Here is an STM function: orElse :: STM a -> STM a -> STM a
It returns the first argument if there isn't any synchronicity problem, or the second if some other execution line conflicts with the first.
What exactly do you mean by "same input -> same output" and how exactly does a programmer thinks about that function on this way when composing it into an STM interpreter?
I think you should give the guy above the benefit of the doubt and restrict yourself to ST. IO and STM are different beasts, and still they're not imperative. The issue with IO and STM is global state. Mutation of global state can be done imperatively, as many imperative languages do. It can also be done functionally using monads to hide the affine types in a nice wrapper class in the absence of proper affine types or using proper affine type systems. Haskell choose the former. Other languages, like clean, choose the latter.
Same input -> same output is a nice property of referential integrity, which is a common thing we have in functional languages, but it is actually not due to the functional nature. Imperative languages can trivially be made to have this property by disallowing mutation of variables not in the immediate scope and restrict IO side effects (and maybe a few other straightforwards restrictions depending on the language in question).
With that out of the way. Same input -> same output holds for `orElse :: STM a -> STM a -> STM a`. However, you really have to expand out the types.
So, `orElse` should behave the same as a function with this type:
> (State# RealWorld -> (# State# RealWorld, a #)) -> (State# RealWorld -> (# State# RealWorld, a #)) -> State# RealWorld -> (# State# RealWorld, a #)
Now, the definition of 'same input -> same output' is clear. Assuming the global state (State# RealWorld) is the same, then the output state will be the same. Actually, this is not a property of all languages, as most languages allow arbitrary side effects in any code. Haskell does not. This is the key property that makes STM easy in Haskell and difficult in other languages. Note that the 'State# RealWorld' is always handled linearly, so there is no possible way the same 'value' could be passed in twice. Again, hiding this behind a monad enforces that this value is handled linearly, since Haskell doesn't have linear types (or at least didn't when STM, ST, and IO were written).
I was referring to the ST monad which bts and travisathougies were talking about, not STM.
I mean that when you run ST code twice with the same input, you will get the same output. E.g., if I write (runST f) + (runST f), that's the same as 2 * (runST f), etc.
As for thinking, it means I don't use step-through debuggers ever, because I don't need the whole program to be in a certain state to watch what happens. I just grab the function, grab the input, and run it in isolation.
Thanks for the note, but I'm afraid not. At this point, it's taking a lot of time for the data entry each year, plus conferences are now almost all awarding 3-6 best papers rather than 1, so the annual work has expanded considerably. Also it's a lot harder now to find the older awardees as various websites have disappeared, and former PC chairs often have forgotten the outcome.
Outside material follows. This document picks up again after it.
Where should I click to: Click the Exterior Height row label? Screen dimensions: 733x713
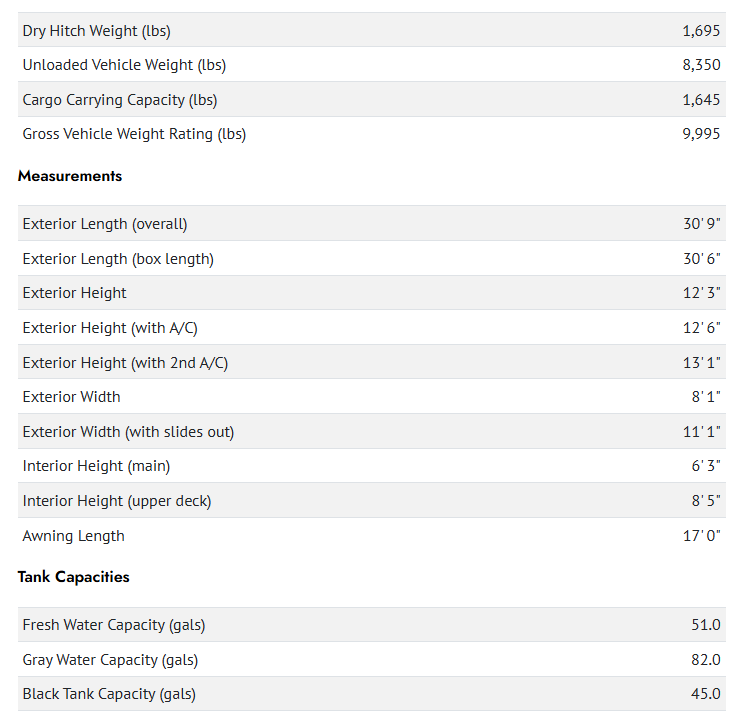[x=75, y=293]
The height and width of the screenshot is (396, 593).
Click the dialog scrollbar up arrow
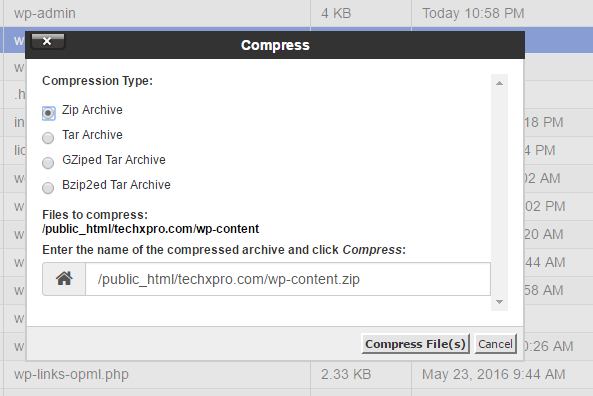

If you read a bit more about them, I think you will be surprised to see the breadth of what these abstractions can be used for. To start, they've been used to build a new compositional foundation for game theory[1], and they can be used to model gradient-based learning in machine learning[2].
As for their simpler applications as getters and setters, they are programmable in the sense that you can think of lens/prism types as interfaces that can be implemented arbitrarily. So you can create your own lenses and combine them like legos to construct new, "bigger" getters and setters from the smaller components.